Nel 2014 il Pil italiano diminuirà dello 0,3%, per poi tornare a crescere dello 0,5% nel 2015 e dell’1% nel 2016. E’ quanto emerge dagli ultimi dati Istat, secondo cui la domanda interna calerà dello 0,3% nel 2014, per poi aumentare nel 2015 e registrare un ulteriore rafforzamento nel 2016. Mentre gli investimenti si ridurranno del 2,3% nel 2014, per poi crescere dell’1,3% nel 2015 e dell’1,9% nel 2016. Per il professor Marco Fortis, vicepresidente della Fondazione Edison, “sono dati che confermano sostanzialmente lo scenario già fornito dal governo nella nota al Def”.
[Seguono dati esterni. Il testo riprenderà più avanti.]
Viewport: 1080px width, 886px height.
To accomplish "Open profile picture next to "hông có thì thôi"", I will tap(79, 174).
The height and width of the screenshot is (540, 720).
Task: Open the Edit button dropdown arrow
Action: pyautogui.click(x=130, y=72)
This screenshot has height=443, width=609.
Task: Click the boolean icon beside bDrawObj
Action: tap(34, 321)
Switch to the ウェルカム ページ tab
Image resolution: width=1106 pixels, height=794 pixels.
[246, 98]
Come valuta complessivamente gli ultimi dati pubblicati dall’Istat?
Non trovo particolari differenze tra i dati Istat e la nota di aggiornamento al Def. Entrambi prevedono un calo del Pil dello 0,3% nel 2014. Il documento Istat afferma che “nel 2015 la domanda interna è attesa supportare l’aumento del Pil”, pari allo 0,5%, mentre la nota al Def afferma che salirà dello 0,6%, con una differenza pari a soltanto lo 0,1%. Il contributo della domanda estera netta nello stesso tempo risulterà contenuto (+0,1%). Nel 2016 tanto governo quanto Istat si attendono un +1%. Le previsioni sono quindi assolutamente allineate.
Insomma Istat e governo si ritrovano sulla stessa linea?
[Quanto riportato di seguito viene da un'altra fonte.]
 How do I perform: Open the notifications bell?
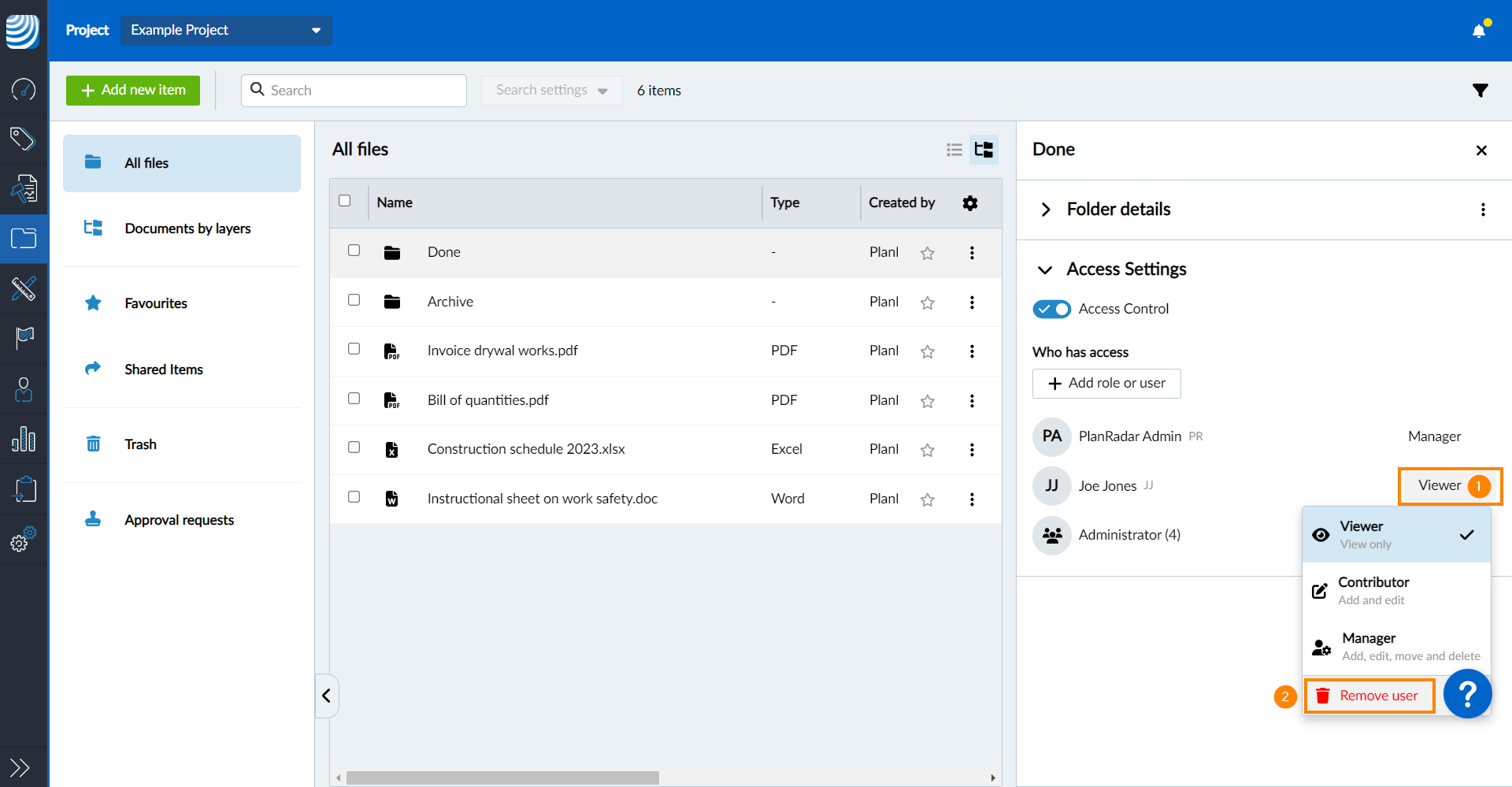1479,31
I due scenari macroeconomici dell’Istat e della nota di aggiornamento del Def sono praticamente identici, tranne che la crescita del Pil prevista per il 2015 è rispettivamente dello 0,5% e dello 0,6%. Questa differenza si spiega con il fatto che i modelli utilizzati sono diversi. Se vogliamo dare una lettura del rapporto Istat, sostanzialmente prevede che ci sia una ripresa dei consumi privati nel 2015 e che si confermerà lo 0,6% nel 2015 e lo 0,8% nel 2016.
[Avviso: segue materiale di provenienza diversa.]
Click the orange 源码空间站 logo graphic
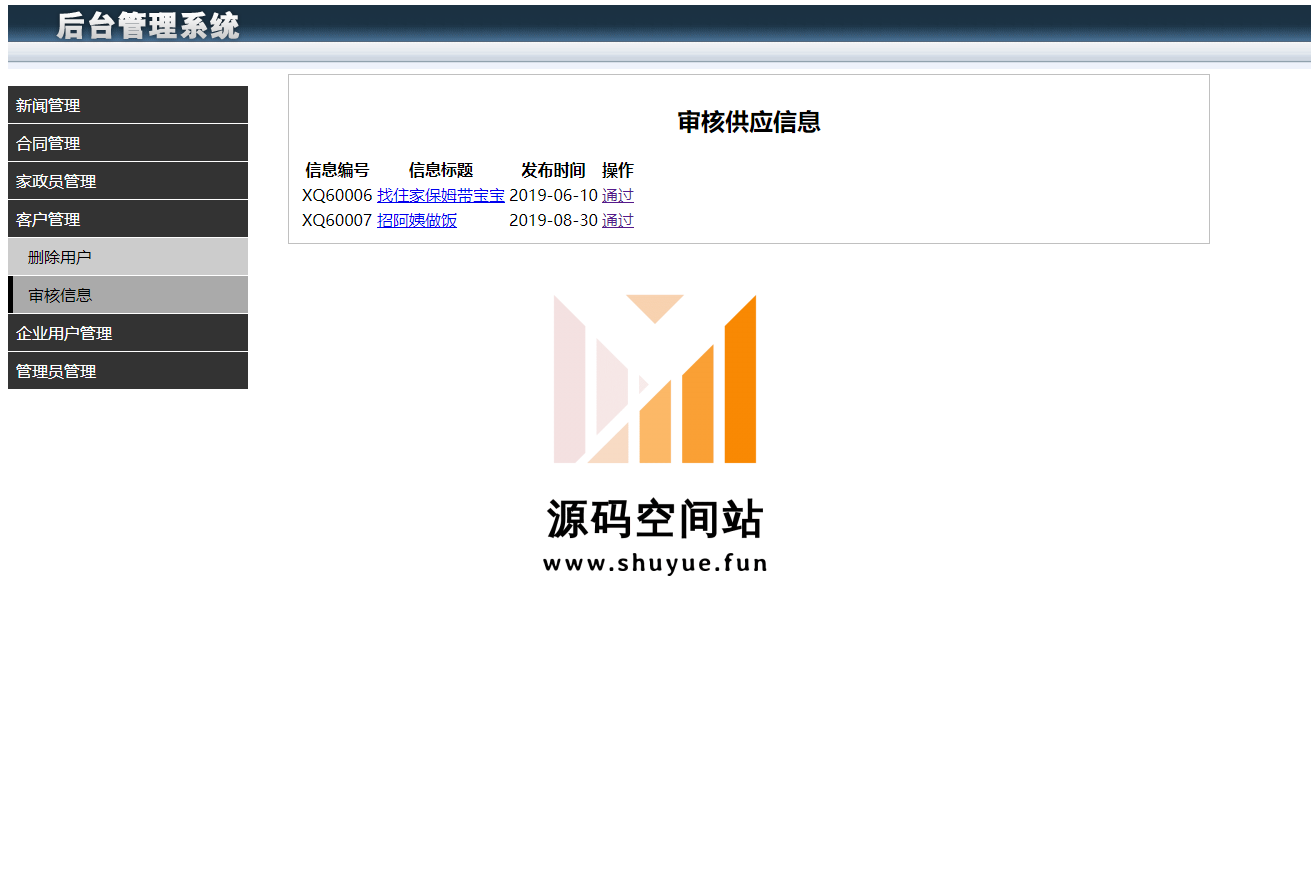Image resolution: width=1311 pixels, height=873 pixels. click(655, 379)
Quali valutazioni emergono sulla legge di stabilità da parte dei tecnici dell’Istat?
Il commento dell’Istat, a proposito della legge di stabilità, è che “i provvedimenti adottati avranno un impatto netto marginalmente positivo nel 2014 e un effetto cumulativo nullo nel biennio successivo per il bilanciamento tra la spinta del bonus degli 80 euro e gli effetti negativi derivati dalla clausola di salvaguardia con l’eventuale aumento dell’Iva”.
Nel 2014 i consumi restano al palo nonostante la manovra…
Uno può mettere in campo tutti gli effetti che si controbilanciano tra le varie misure, ma questa è la tendenza che prevede lo stesso Istat, secondo cui i consumi cresceranno dello 0,6% nel 2015 e dello 0,8% nel 2016, mentre per il governo cresceranno rispettivamente dello 0,6% e dello 0,7%. Gli investimenti stessi, dopo la contrazione di quest’anno, riprenderanno nel 2015 con il +1,3% e nel 2016 con il +1,9%. Nelle previsioni di aggiornamento del Def, la linea di tendenza è sostanzialmente la stessa, pur con una previsione del governo che è leggermente maggiore, pari cioè all’1,5% nel 2015 e al 2,1% nel 2016.
Tirate le somme che cosa emerge?
Il governo è un po’ più ottimista per quanto riguarda i consumi, l’Istat per quanto riguarda gli investimenti, ma se si sommano le due componenti il risultato è una previsione sul Pil sostanzialmente uguale. Sono due scenari straordinariamente sovrapposti, mentre di solito nelle previsioni econometriche gli scarti tra un istituto e l’altro sono molto più ampi di quanto si sia visto oggi.
Ma se i consumi non ripartono, a che cosa è servito allora il bonus da 80 euro?
Anche il governo prevede che vi siano degli effetti di compensazione tra le misure. Sostanzialmente la manovra mette in atto una redistribuzione, non tanto un’accelerazione. Quindi se a un certo momento si è deciso di destinare 80 euro alle fasce meno abbienti, l’obiettivo non è quello di fare ripartire esponenzialmente i consumi, bensì di riportare una certa fiducia e compensare le categorie meno agiate. Lo stesso governo arriva alle stesse conclusioni nel momento in cui fa le previsioni sulla dinamica dei consumi, che sono calcolati sostanzialmente in modo analogo sia da parte dell’Istat sia da parte del governo. Gli effetti compensativi della manovra li ha già calcolati anche il consiglio dei ministri.